● Exercise description
Locate all lines in the data below that hold "Woven" and show them.

● Collected data
──────────────────────────────
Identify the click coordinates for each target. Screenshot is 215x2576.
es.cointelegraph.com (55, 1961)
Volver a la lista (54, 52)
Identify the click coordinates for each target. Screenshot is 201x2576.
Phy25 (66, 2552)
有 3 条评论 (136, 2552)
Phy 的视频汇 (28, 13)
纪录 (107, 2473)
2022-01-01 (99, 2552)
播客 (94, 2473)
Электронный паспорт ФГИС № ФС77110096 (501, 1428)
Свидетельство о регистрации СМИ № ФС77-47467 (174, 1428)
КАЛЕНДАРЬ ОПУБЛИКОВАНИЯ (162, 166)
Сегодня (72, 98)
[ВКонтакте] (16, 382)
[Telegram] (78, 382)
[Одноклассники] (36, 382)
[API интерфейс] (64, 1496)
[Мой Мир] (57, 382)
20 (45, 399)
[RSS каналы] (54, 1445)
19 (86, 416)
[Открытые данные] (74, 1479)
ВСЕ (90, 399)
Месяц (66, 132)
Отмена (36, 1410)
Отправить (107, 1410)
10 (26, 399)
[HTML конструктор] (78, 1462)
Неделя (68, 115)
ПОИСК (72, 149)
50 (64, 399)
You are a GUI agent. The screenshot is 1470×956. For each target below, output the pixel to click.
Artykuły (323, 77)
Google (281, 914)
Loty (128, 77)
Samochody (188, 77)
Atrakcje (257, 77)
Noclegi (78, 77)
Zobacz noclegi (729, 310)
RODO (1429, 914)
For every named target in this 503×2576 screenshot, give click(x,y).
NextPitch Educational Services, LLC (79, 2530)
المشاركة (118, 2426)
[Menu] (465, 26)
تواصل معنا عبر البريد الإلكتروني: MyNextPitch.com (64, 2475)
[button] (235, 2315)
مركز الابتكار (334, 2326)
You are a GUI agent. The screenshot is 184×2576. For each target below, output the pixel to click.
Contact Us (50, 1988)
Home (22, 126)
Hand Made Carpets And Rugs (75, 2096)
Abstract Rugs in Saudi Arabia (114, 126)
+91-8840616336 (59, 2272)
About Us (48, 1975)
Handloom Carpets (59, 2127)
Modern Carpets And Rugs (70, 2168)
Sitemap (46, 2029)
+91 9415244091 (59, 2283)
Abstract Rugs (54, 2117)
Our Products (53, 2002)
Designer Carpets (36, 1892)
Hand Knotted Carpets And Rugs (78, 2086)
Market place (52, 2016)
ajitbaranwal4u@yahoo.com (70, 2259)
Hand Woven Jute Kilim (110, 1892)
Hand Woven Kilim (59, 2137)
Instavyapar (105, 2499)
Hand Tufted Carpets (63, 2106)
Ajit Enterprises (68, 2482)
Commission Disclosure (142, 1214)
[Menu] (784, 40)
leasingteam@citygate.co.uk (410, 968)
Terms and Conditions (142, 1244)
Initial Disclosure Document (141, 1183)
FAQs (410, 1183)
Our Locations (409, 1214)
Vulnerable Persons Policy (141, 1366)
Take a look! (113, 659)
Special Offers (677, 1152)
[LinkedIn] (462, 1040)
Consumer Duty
──────────────────────────────
● Answer to the problem
Hand Woven Jute Kilim (110, 1892)
Hand Woven Kilim (59, 2137)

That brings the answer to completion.